SWOT stands for an organization’s Strengths, Weaknesses, Opportunities and Threats . At Oak Spring University, we believe that Aspen Group can use SWOT analysis as a strategic management tool to assess the current internal strengths and weaknesses of the Aspen Group, and to figure out the opportunities and threats in the macro environment – technological, environmental, political, economic, social, demographic, etc in which Aspen Group operates in.

According to Harvard Business Review, 75% of the managers use SWOT analysis for various purposes such as – evaluating current scenario, strategic planning, new venture feasibility, personal growth goals, new market entry, Go To market strategies, portfolio management and strategic trade-off assessment, organizational restructuring, etc.




SWOT Objectives / Importance of SWOT Analysis and SWOT Matrix


SWOT analysis of Aspen Group can be done for the following purposes –
1. Strategic planning of Aspen Group
2. Improving business portfolio management of Aspen Group
3. Assessing feasibility of the new initiative in United States
4. Making a Schools sector specific business decision
5. Set goals for the organization
6. Organizational restructuring of Aspen Group




Strengths of Aspen Group | Internal Strategic Factors
What are Strengths in SWOT Analysis / TOWS Matrix / Weighted SWOT Analysis

The strengths of Aspen Group are -

High switching costs

– The high switching costs that Aspen Group has built up over years in its products and services combo offer has resulted in high retention of customers, lower marketing costs, and greater ability of the firm to focus on its customers.

Innovation driven organization

– Aspen Group is one of the most innovative firm in Schools sector.

Low bargaining power of suppliers

– Suppliers of Aspen Group in the Services sector have low bargaining power.
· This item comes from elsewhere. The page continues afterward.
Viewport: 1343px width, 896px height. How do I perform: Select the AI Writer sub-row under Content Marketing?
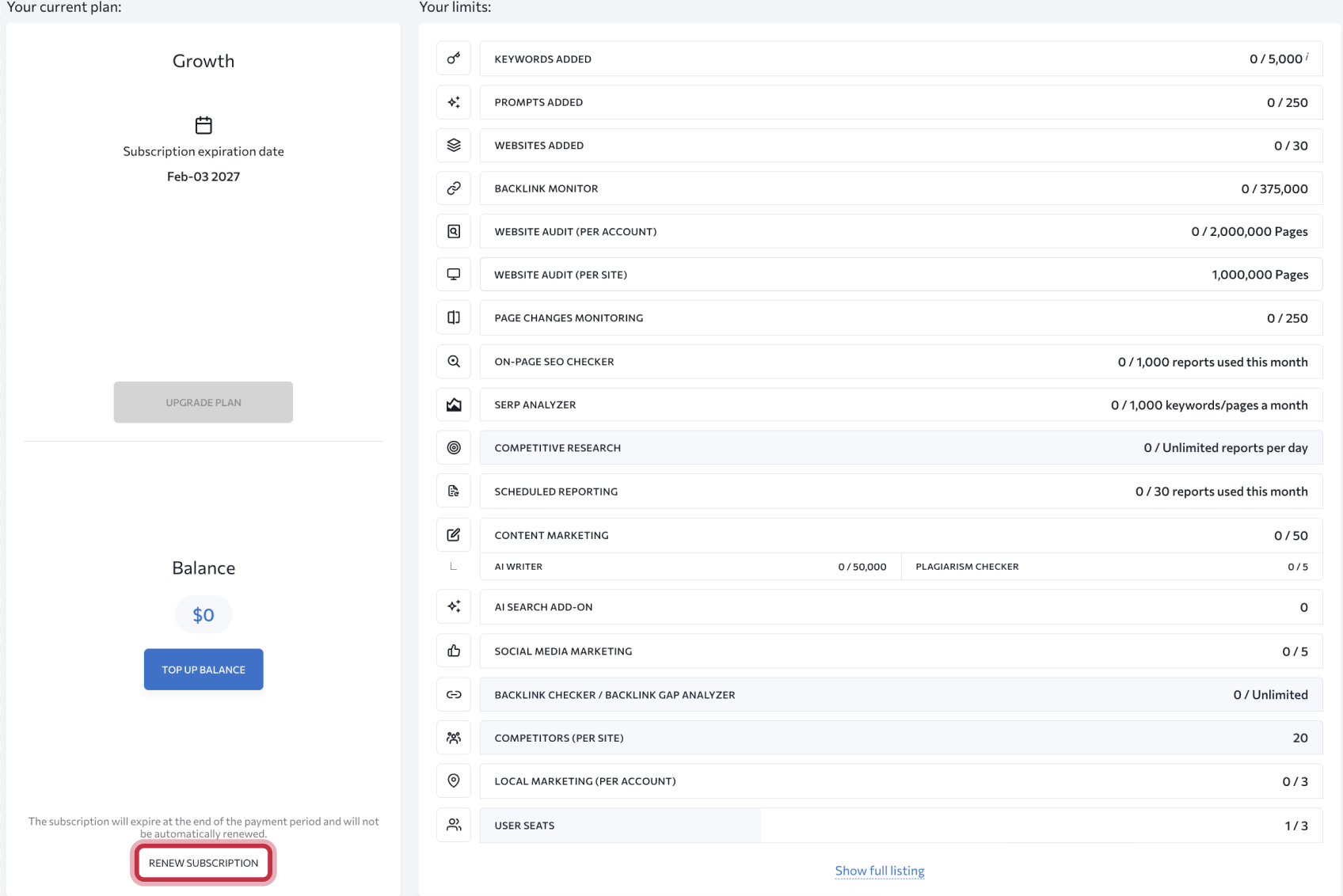tap(689, 567)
Aspen Group has further diversified its suppliers portfolio by building a robust supply chain across various countries. This helps Aspen Group to manage not only supply disruptions but also source products at highly competitive prices.

Operational resilience

– The operational resilience strategy of Aspen Group comprises – understanding the underlying the factors in the Schools industry, building diversified operations across different geographies so that disruption in one part of the world doesn’t impact the overall performance of the firm, and integrating the various business operations and processes through its digital transformation drive.

Analytics focus

– Aspen Group is putting a lot of focus on utilizing the power of analytics in business decision making. This has put it among the leading players in the Schools industry. The technology infrastructure of United States is also helping it to harness the power of analytics for – marketing optimization, demand forecasting, customer relationship management, inventory management, information sharing across the value chain etc.

Effective Research and Development (R&D)

– Aspen Group has innovation driven culture where significant part of the revenues are spent on the research and development activities. This has resulted in – Aspen Group staying ahead in the Schools industry in terms of – new product launches, superior customer experience, highly competitive pricing strategies, and great returns to the shareholders.

Ability to recruit top talent

– Aspen Group is one of the leading players in the Schools industry in United States. It is in a position to attract the best talent available in United States. The firm has a robust talent identification program that helps in identifying the brightest.

Digital Transformation in Schools industry

- digital transformation varies from industry to industry. For Aspen Group digital transformation journey comprises differing goals based on market maturity, customer technology acceptance, and organizational culture. Aspen Group has successfully integrated the four key components of digital transformation – digital integration in processes, digital integration in marketing and customer relationship management, digital integration into the value chain, and using technology to explore new products and market opportunities.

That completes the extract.